IDC predicts that 45% of all data created by devices connected to the Internet of Things (IoT) will be stored, processed, and actioned using edge computing.
IoT is a rapidly growing market – it has been forecast that the number of IoT connected devices will surpass the number of mobile phones by the end of 2018, with a projected market of $200 billion by 2023.
IoT allows connected devices to communicate data to central processors which process that information and issue relevant actions and instructions directly back to the appropriate devices. Developments in IoT connected devices have provided businesses with limitless opportunities to innovate and use cloud computing technology to maximize the uses and effectiveness of their products.
Edge computing is the next step in IoT development. While cloud computing means that data is transferred centrally to be processed, edge computing provides local and device-to-device processing. This change reduces the pressure on the cloud computing network, and it eliminates any lag caused transmission and data processing. Take, for example, a valve on an oil pipeline network. If the pipeline valve detects it’s under too much pressure, previously it would send this data to the central server which would calculate that the valve needs to close by 25%, and this information would be passed back through the cloud to the pipeline valve, which would close as instructed. With edge computing, the valve works out that it’s under too much pressure using local or onboard computing software, making the decision locally to close by 25%, on top of which it can share this information with other local pipeline valves so that they can adjust their behavior accordingly.
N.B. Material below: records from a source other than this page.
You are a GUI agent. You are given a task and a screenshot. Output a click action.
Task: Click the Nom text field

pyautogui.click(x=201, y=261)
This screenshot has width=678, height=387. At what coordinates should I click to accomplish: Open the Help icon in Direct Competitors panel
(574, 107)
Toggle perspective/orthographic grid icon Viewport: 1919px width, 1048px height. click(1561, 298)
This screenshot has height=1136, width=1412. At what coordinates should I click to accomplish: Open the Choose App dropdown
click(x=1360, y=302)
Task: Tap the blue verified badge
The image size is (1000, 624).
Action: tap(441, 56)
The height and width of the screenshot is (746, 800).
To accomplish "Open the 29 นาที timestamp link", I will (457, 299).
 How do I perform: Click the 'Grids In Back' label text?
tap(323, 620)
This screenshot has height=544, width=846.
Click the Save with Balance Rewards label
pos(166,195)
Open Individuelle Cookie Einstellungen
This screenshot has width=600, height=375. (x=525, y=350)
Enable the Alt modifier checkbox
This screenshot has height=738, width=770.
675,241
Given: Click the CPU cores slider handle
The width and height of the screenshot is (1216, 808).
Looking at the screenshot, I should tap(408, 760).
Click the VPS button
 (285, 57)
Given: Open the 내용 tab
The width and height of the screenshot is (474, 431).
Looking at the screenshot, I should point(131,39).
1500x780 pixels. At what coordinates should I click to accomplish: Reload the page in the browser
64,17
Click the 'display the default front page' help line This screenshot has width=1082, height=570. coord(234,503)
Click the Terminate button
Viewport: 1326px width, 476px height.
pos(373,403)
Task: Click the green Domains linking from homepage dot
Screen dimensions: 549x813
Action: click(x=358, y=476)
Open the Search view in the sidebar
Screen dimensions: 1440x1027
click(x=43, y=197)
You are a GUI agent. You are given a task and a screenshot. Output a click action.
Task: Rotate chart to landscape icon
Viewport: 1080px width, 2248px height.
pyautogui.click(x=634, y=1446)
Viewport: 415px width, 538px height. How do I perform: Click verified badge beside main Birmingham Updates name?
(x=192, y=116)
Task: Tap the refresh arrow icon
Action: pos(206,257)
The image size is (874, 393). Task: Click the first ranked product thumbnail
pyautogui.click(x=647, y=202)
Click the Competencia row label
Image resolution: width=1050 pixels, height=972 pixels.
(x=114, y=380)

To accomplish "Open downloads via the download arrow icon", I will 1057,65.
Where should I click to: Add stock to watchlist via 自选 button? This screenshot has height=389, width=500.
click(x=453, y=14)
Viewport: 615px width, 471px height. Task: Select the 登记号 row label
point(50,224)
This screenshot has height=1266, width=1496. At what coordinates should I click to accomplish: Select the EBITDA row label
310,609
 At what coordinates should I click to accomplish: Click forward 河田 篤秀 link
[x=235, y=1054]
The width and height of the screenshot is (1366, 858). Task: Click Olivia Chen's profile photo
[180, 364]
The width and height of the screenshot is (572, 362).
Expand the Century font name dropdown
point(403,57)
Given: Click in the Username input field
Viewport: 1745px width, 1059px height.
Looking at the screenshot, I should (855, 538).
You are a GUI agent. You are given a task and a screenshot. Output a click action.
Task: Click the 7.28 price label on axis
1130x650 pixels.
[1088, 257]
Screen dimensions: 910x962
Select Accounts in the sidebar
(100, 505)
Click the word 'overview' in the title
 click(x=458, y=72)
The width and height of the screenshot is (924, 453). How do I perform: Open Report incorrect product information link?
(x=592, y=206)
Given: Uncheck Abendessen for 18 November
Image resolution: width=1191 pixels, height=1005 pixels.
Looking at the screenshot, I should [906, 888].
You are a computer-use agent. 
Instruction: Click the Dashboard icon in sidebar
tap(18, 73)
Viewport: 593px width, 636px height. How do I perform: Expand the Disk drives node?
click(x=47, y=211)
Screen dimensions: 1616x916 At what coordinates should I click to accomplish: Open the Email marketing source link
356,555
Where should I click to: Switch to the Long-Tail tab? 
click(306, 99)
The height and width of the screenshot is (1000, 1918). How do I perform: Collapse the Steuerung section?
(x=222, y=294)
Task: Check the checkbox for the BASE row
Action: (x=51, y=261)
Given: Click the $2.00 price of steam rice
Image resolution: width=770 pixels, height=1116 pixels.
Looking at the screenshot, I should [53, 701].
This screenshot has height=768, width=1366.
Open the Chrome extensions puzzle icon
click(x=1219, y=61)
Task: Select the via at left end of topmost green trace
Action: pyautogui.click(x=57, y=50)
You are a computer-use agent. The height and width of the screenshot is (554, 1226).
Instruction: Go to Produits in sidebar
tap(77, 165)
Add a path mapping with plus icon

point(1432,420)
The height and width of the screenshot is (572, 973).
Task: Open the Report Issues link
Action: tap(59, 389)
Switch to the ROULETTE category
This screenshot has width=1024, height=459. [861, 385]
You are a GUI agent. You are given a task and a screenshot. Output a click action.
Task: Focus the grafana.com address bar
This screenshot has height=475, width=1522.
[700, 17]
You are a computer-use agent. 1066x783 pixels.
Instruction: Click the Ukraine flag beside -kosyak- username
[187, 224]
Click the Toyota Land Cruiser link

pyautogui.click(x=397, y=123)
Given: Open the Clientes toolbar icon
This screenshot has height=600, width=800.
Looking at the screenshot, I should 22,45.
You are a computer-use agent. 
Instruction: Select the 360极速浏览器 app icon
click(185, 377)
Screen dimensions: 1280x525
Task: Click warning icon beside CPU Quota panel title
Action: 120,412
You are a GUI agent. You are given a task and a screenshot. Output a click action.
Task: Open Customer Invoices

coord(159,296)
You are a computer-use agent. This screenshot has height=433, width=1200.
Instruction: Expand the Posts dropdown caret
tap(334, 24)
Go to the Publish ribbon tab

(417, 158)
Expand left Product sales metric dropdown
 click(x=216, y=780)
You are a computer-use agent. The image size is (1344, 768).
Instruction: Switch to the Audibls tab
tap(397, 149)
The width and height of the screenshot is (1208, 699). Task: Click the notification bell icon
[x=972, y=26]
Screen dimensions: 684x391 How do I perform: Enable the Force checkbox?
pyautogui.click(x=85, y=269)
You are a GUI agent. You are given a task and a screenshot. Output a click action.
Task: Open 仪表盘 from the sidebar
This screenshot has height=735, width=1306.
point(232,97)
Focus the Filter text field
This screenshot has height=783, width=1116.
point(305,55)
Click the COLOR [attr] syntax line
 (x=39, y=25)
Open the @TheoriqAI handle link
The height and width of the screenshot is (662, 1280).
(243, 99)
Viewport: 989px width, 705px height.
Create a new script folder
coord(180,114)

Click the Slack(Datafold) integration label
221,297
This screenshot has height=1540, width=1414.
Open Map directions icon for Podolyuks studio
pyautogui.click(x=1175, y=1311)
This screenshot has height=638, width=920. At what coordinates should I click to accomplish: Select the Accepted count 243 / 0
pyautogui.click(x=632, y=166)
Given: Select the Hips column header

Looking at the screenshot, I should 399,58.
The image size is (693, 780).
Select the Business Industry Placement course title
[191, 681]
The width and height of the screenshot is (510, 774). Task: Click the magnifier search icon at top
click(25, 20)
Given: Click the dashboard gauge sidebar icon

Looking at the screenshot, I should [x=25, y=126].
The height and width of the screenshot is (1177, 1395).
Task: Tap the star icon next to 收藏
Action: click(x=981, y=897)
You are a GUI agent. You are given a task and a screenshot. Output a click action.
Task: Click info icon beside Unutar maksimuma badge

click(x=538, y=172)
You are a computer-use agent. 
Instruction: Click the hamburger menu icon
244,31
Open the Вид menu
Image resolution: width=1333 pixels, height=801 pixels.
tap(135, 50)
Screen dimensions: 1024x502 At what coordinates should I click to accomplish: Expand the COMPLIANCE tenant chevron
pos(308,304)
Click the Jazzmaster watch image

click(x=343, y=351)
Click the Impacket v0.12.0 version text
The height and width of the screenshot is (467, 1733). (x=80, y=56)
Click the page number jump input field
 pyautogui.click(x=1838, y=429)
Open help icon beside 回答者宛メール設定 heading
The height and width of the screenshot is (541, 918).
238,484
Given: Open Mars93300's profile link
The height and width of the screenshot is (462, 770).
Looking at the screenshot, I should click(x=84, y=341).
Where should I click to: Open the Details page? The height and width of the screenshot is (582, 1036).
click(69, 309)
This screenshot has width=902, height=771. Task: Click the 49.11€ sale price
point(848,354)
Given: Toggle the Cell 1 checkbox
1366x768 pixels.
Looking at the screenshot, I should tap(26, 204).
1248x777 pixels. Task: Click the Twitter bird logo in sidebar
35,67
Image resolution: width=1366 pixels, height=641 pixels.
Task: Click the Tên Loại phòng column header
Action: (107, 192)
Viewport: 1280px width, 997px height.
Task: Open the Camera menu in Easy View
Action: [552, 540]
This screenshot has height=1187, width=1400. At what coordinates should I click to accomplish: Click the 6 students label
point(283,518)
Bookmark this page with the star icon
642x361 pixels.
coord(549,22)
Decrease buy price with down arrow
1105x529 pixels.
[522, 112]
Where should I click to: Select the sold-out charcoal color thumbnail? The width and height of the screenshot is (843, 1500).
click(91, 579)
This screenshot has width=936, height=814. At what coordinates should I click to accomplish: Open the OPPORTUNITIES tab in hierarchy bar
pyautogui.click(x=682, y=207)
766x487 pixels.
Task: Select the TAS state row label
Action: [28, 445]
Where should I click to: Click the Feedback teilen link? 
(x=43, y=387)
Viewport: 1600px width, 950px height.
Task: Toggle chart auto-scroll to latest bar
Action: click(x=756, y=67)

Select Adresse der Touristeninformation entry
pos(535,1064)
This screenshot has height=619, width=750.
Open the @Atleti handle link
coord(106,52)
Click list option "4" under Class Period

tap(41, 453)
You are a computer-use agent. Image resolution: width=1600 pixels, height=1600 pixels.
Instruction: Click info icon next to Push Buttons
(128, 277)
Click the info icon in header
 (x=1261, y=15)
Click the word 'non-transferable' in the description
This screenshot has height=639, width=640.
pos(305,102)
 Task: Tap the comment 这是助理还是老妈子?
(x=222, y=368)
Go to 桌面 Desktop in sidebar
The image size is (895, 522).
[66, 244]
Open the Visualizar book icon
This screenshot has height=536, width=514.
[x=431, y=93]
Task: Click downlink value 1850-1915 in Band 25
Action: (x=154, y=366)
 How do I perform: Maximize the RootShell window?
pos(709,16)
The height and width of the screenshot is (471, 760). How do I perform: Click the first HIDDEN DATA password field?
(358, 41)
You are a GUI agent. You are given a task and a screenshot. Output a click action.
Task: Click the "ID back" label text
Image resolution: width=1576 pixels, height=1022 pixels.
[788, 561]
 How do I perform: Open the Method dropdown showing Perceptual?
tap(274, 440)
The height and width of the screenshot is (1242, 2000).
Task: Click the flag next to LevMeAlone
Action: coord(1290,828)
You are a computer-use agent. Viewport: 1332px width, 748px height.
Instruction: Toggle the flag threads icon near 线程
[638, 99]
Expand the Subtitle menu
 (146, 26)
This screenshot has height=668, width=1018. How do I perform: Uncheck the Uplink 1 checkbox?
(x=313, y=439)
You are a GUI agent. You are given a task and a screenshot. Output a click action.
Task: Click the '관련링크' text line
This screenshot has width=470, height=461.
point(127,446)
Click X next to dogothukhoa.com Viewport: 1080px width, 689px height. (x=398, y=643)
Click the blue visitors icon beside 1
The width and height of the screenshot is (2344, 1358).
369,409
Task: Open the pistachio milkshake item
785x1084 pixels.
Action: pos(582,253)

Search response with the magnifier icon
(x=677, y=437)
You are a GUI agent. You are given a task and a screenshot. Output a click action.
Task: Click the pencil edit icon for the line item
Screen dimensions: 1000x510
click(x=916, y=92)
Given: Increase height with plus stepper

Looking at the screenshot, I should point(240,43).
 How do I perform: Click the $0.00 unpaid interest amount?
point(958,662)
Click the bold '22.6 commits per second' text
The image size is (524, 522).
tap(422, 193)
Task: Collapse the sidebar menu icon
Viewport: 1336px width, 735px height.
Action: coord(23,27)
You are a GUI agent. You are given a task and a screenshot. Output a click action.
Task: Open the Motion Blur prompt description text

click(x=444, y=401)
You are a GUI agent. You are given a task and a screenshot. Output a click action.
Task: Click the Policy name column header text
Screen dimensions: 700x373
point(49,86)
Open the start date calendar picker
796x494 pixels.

Two critical areas of development for edge computing technology are automotive and vision sensory technology. For autonomous vehicles to operate, they must process and act on data for every single second they are in operation. Not only is this a great deal of data to transfer via cloud computing – roughly a terabyte of data per day per vehicle – but this can put users at risk in low signal or ‘spotty’ signal locations where information such as the significance of a person who suddenly steps onto the road cannot be transferred and processed quickly enough. Vision sensory technology also includes autonomous vehicles, as well as drones and other camera equipment, which can be used to monitor and take action remotely. This technology could involve using drones to inspect remote areas or dangerous environments such as high-power electricity cables or security systems installed on residential or business properties.
Another sector keen to embrace edge computing as part of the adoption of IoT technology is healthcare, where there are continuous monitoring and support devices attributed to ensuring the well-being of patients. In hospitals, there is a high level of data being transferred at any given time with all patients being connected to monitoring devices that will alert staff to any changes in a patient’s state that require intervention. Using edge computing reduces the lag in data transfer, enabling healthcare professionals (and systems) to provide an even more immediate response in critical situations. Personal healthcare devices are also critical opportunities for cloud computing to demonstrate a high impact and improvement in all of our lives. These devices continue to monitor an individual’s state of being outside of the healthcare environment, including vital stats such as heart rate, breathing, movement and stability – all essential information that can be recorded and, if necessary, can trigger alerts with healthcare professionals or family advocates. Using edge computing to do this work reduces the strain on healthcare systems and enables individuals with health concerns to live with more autonomy and security. In general, this could also pose an improvement in health consciousness for society as a whole.